Exercise requirements
Can you transcribe the records below word for word, leaving the pictures out of your answer?

(Item-finding records)
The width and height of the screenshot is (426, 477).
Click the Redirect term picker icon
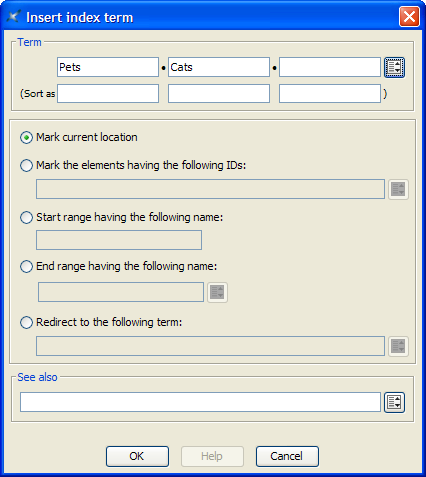coord(398,346)
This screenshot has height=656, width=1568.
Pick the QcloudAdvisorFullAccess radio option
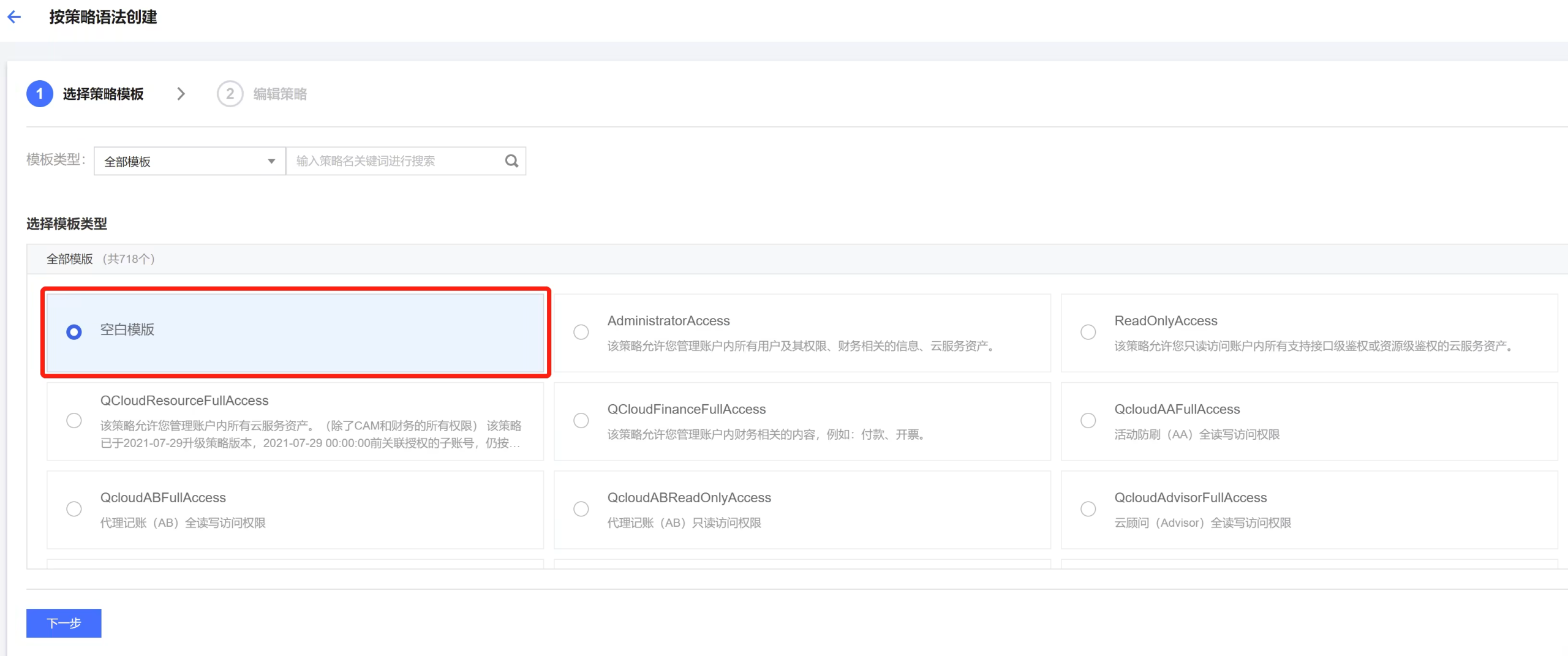[x=1088, y=509]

Result
The width and height of the screenshot is (426, 477).
Click the Redirect term picker icon
coord(398,346)
This screenshot has height=656, width=1568.
Pick the QcloudAdvisorFullAccess radio option
[x=1088, y=509]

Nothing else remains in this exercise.